Alpha-synuclein and phospho-synuclein DNA binding is increased by the minor groove-binding agent Hoechst 33258 and competes with the major groove-binding agent methyl green.A, increasing concentrations of the DNA minor groove binder Hoechst 33258 (0–16 μM) does not change the signal generated by DNA (left side of each gel) but does increase shifted fraction caused by 14 μM alpha-synuclein (aSyn) and serine-129 phosphorylated alpha-synuclein (pSyn; aSyn Hoechst EC50 = 21.29 μM, R² = 0.653, deviation from zero slope p = 0.0003, three-parameter dose–response curve; N = 4 gels; pSyn Hoechst EC50 = 12.76 μM, R² = 0.395, deviation from zero slope p = 0.0002, x-axis Hoechst concentration on log scale).
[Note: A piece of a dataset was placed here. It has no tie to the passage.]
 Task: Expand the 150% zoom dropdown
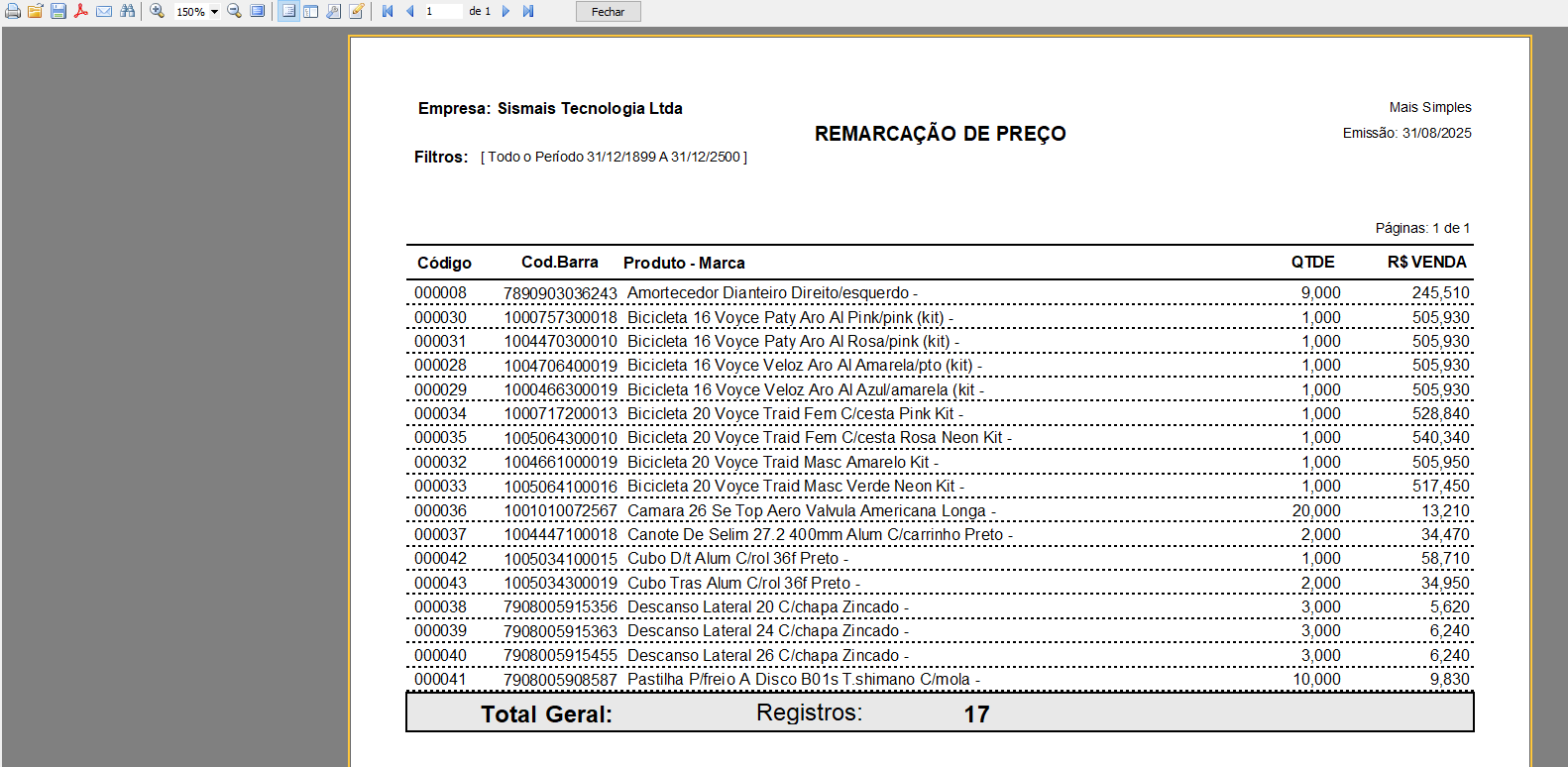[214, 12]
B, in contrast, high concentrations (at 500 nM and above) of the DNA major groove binder methyl green decrease intercalation and/or fluorescence of the Sybr dye used to image DNA (left side of aSyn and pSyn gels). Addition of 29 μM aSyn or pSyn competes with methyl green and partially restores Sybr dye fluorescence signal. Methyl green does not affect the shifted fraction of DNA in the presence of 29 μM aSyn or pSyn at values where it does not reduce Sybr dye fluorescence (at 250 nM and less, aSyn: R² = 0.205, deviation from zero slope p = 0.5473; pSyn: R² = 0.748, deviation from zero slope p = 0.1351; N = 3 gels, x-axis methyl green concentration on log scale). The 14 and 29 μM aSyn and pSyn concentrations were chosen since these produced intermediate levels of shift, allowing for detection of possible changes with small-molecule dye addition.